Article with impact factor
Kudrnáčová Michaela, Hamplová Dana. 2022. „Social Jetlag in the Context of Work and Family.“ Sociológia 54 (2): 295 – 324. Available from:

Social Jetlag in the Context of Work and Family. By definition, social jetlag – a misalignment between the social and biological time – is closely linked to social obligations that conflict with the individual’s chronotype. It is a widespread phenomenon and is linked to various negative health, cognitive, and psychological outcomes. Although there are studies on social jetlag, they are mostly dominated by biomedical approaches. Therefore, the presented study aims to explore the link between social jetlag and work and family status from an original social perspective. The study explores the link between the magnitude of social jetlag and factors related to the type of occupation and selected family obligations using a representative Czech sample.
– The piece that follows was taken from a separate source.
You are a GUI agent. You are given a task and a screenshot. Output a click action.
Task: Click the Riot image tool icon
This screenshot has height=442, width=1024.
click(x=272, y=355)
Using the 4th wave of the Czech Household Panel Survey (CHPS), secondary data analysis in Stata 16 was performed. A sample of 1,441 employed and self-employed respondents was included in the analysis. The multilevel mixed-effects modelling was used to control for members of the same household. Model fit was evaluated by likelihood ratio test and BIC. Self-employed individuals are less likely to experience social jetlag than employees. Professional classes are least likely to suffer from social jetlag. Lower occupational classes experience more severe social jetlag, but its severity is moderated by self-employment. If self-employed, the routine manual and nonmanual workers do not experience significantly larger social jetlag than professionals. In contrast to occupation, we found no evidence that family status, such as co-residential partnership, contributes to the severity of social jetlag. Working parents of small children experience lower social jetlag than childless individuals. In conclusion, our results demonstrate that social jetlag is more closely linked to the type of work than to the family status.